Despite the macroeconomic support, copper prices have not broken out significantly. The reason is that actual downstream demand has not seen a sudden increase. Manufacturing companies are hesitant to build up inventory because copper prices remain high (around CNY 80,000 per ton), leading to sluggish spot market transactions.

Expert Forecasts and Assessments

In the short term, copper prices are expected to continue to fluctuate around the CNY 80,000 per ton level (or its equivalent) as the market weighs positive macroeconomic factors against the lack of a significant breakthrough in real demand.

However, the long-term outlook for copper prices is considered more positive. Supporting factors include:

  • Fed’s accommodative monetary policy: Continued interest rate cuts will maintain a favorable financial environment, encouraging investment and production.
  • Demand from the energy transition: The growth of electric vehicles, energy storage systems, and global power grid infrastructure will strongly drive demand for copper.
  • Supply constraints: New mining projects take time to become operational, while existing mines face numerous challenges, creating a risk of future supply shortages.

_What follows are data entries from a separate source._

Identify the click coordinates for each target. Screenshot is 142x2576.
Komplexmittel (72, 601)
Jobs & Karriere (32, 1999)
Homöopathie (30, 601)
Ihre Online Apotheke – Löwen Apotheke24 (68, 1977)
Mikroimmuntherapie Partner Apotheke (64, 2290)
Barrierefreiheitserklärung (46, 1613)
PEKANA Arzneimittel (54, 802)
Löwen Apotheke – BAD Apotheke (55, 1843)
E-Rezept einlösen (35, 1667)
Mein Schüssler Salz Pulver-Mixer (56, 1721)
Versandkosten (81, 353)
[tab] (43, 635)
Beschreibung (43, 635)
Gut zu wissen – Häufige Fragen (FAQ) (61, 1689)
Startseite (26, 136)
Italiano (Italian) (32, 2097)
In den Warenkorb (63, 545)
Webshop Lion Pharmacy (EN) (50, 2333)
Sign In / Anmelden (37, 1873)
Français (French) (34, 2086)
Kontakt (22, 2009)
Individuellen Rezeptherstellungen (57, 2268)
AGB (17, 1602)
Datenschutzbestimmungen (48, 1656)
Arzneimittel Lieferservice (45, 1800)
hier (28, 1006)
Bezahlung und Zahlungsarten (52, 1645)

A specific example is Atico Mining’s La Plata mining project in Ecuador, with significant reserves protected by an investment agreement, which will contribute to the global supply. However, unexpected factors such as natural disasters (like Typhoon “Hagibis” in China) could temporarily disrupt the supply chain, causing short-term price volatility.

Copper prices are likely to maintain a positive trend, bolstered by macroeconomic factors and long-term demand from growing industries.